Fueling Strategy: Wholesale prices are down 4 cents. Please fill as needed today, Saturday AM look for another 2 cent drop in wholesale prices – Be Safe Today!!

NYMEX Crude         $  40.45 DN $.8700
NY Harbor ULSD    $1.4602 DN $.0332
NYMEX Gasoline    $1.5449 UP $.0103
NEWS

U.S. oil futures on Friday settled below $41 a barrel for the first time since the Great Recession to suffer an eighth straight weekly loss—the longest streak of weekly losses since 1986. Prices sank to intraday lows under $40 after data from Baker Hughes showed that the number of active U.S. oil drilling rigs rose 2 to 674 as of Aug. 21.

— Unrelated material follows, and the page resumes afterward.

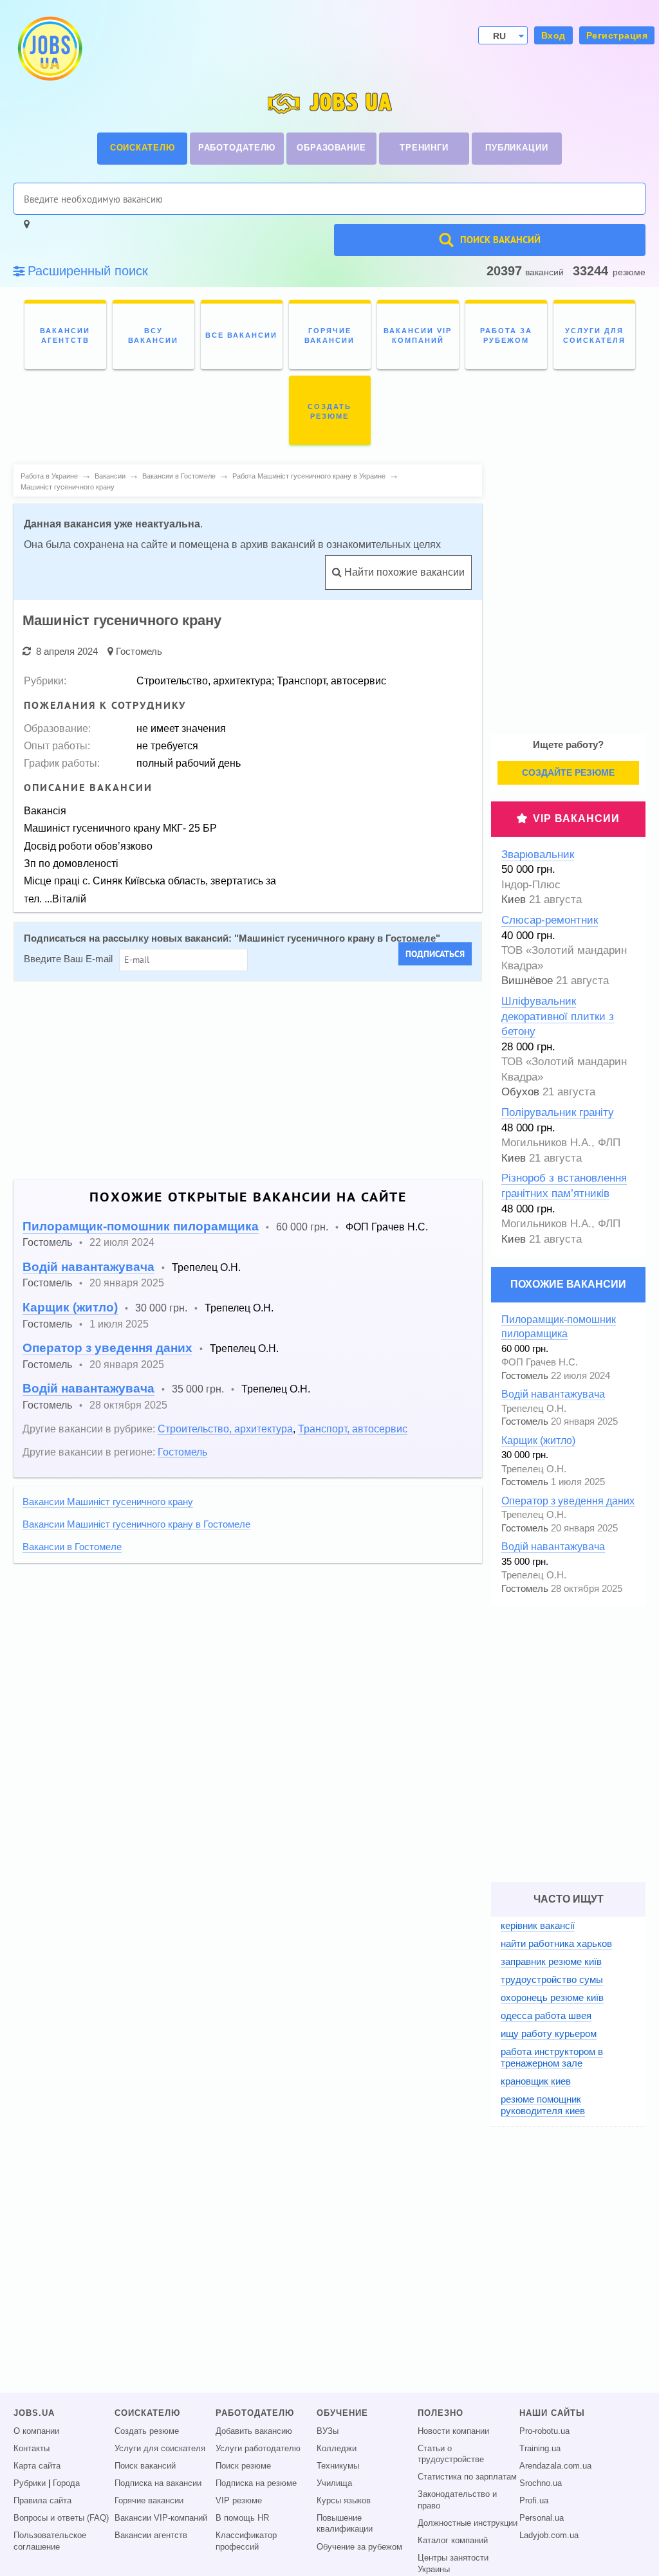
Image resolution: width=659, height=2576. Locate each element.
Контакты (32, 2448)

Weaker-than-expected Chinese manufacturing data and a plunge in the U.S. stock market spurred worries about the outlook for energy demand. West Texas Intermediate crude for October delivery fell 87 cents, or 2.1%, to settle at $40.45 on the New York Mercantile Exchange. The October contract, which become the front month at Thursday’s settlement, posted a weekly decline of 6.2%. Based on the most-active contracts, futures prices marked their lowest settlement since March 2, 2009 and saw weekly loss of 4.8%, their eighth weekly decline in a row. Nymex prices haven’t seen a streak of that many weekly losses since the 10-week stretch of losses that ended on March 7, 1986, according to FactSet data.

The string of losses for WTI crude has sparked increasing comparisons with the major bear market in 1986, said Tim Evans, an energy analyst at Citi Futures, in a note. “The key takeaway from both the 1986 and 1999 bear market cycles…is that it took a change in OPEC policy to help the market reverse the slide,” said Evans. In 1999, it actually “took more than one round of cuts in order to fully rebalance the market.”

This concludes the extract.